General information
- Location: Harbor City, Los Angeles, California
- Status: 401 units

Construction
- Constructed: 1941-1942

Listing
- Demolished: 1997

Other information
- Governing body: Housing Authority of the City of Los Angeles

= Normont Terrace =

Public housing in Harbor City, Los Angeles (1942–1997)

Normont Terrace was a 400-unit public housing project in the Harbor City neighborhood of Los Angeles, California. It was operated by the Housing Authority of the City of Los Angeles. The development was shut down and was completely razed in 1997. Norment Terrace has since been replaced by a mixed-income development and renamed Harbor Village in 1999.

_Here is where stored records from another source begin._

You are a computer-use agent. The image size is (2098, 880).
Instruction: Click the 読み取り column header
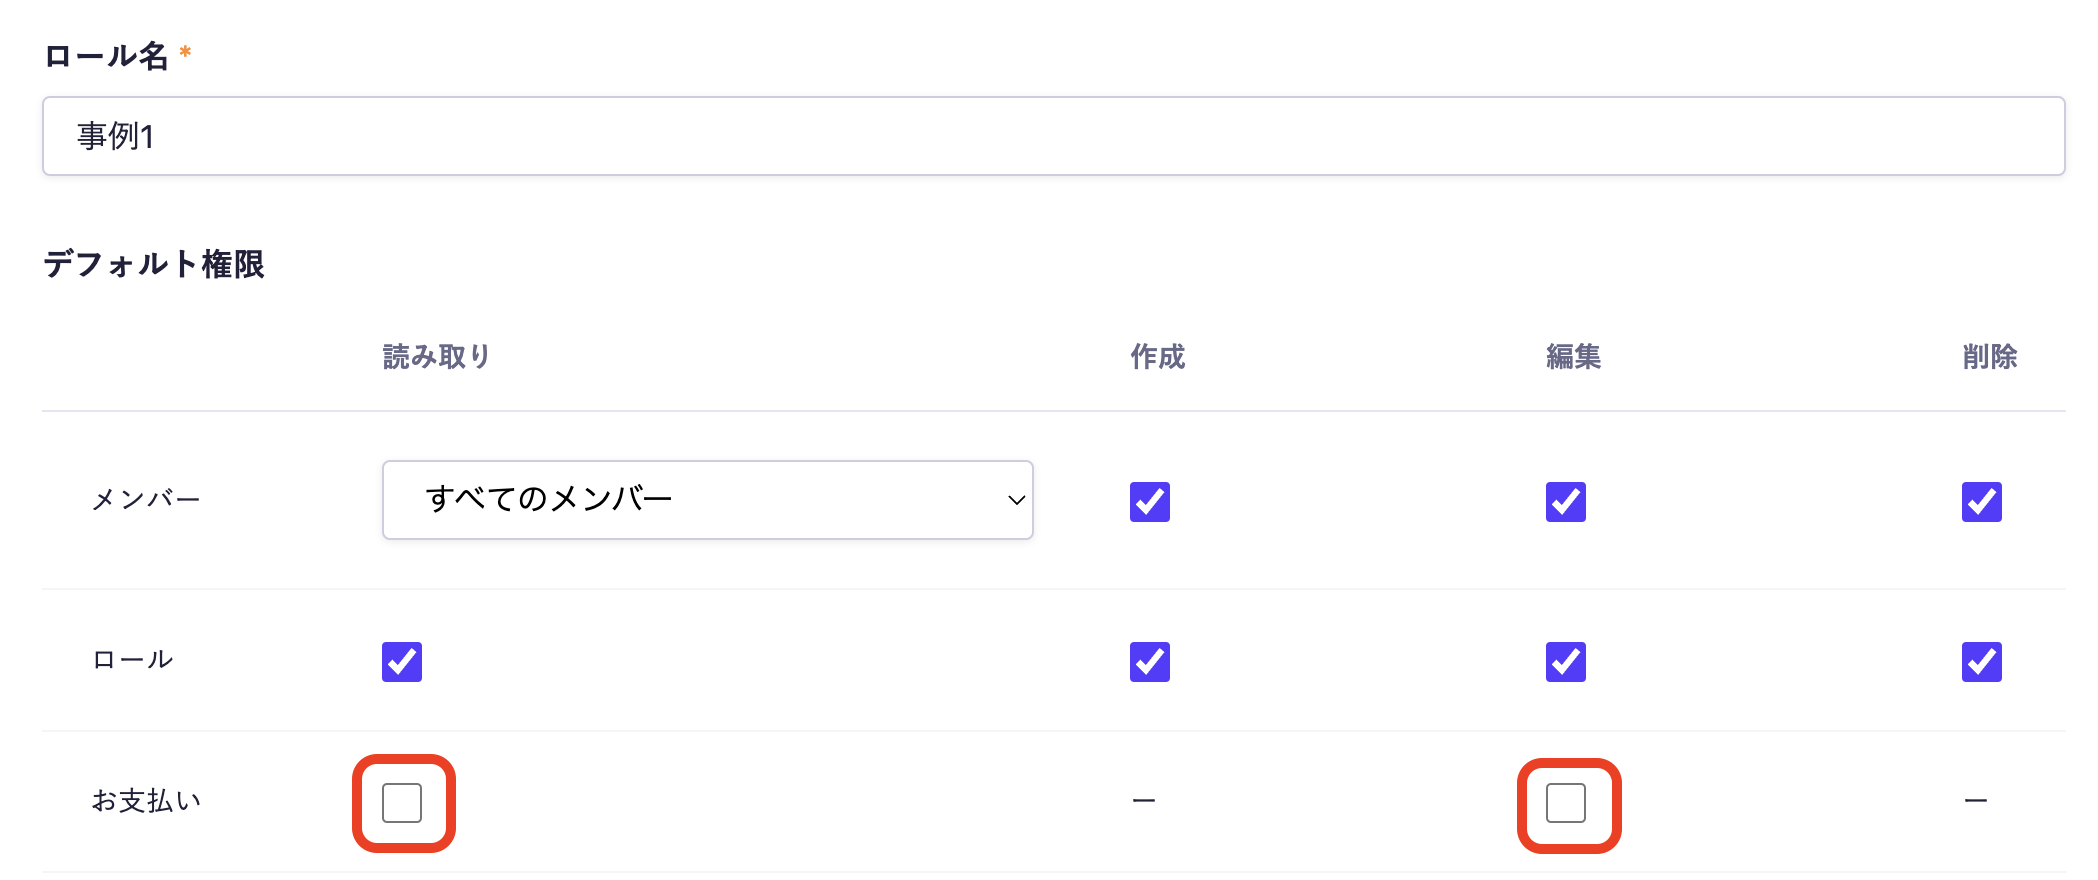click(437, 357)
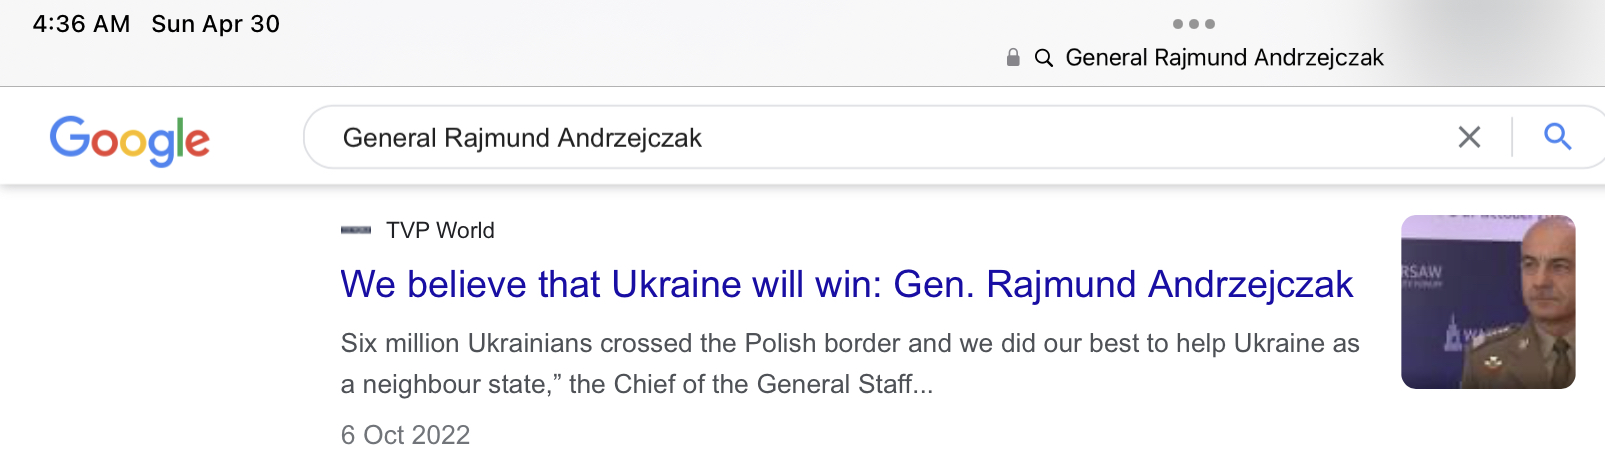1605x458 pixels.
Task: Tap the 4:36 AM status bar clock
Action: [x=81, y=24]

==History and redevelopment ==
The housing development was originally built in 1942 and was located off Pacific Coast Highway and Vermont Avenue. It served as temporary housing for the military families and eventually became low-income housing. In the 1950s, it was occupied by whites, blacks and Hispanic families. By the early 1960s, majority of the whites moved out and it became predominately black and Latino with a small percentage of Asians living there. During the mid-1980s, crime in the project and surrounding areas began to increase with the rise in street gangs, drugs and violence. The project had become homebase for the two major street gangs, the Harbor City Crips (formed in the mid-1970s) and the Harbor City Rifas (also known as the Harbor City Boys, formed in the 1980s). Both gangs became allies and co-existed in the project until its closure. According to the Los Angeles Times, gunshots rang out frequently in Normont Terrace during the height of gang wars. In 1993 Housing Authority of the City of Los Angeles decided to demolish and redevelop the project into 800 condominiums, 400 of which will be leased to the current, low-income residents. The demolition began in 1996 and was complete in 1997. In 1999 Harbor Village opened on the former site of Normont Terrace.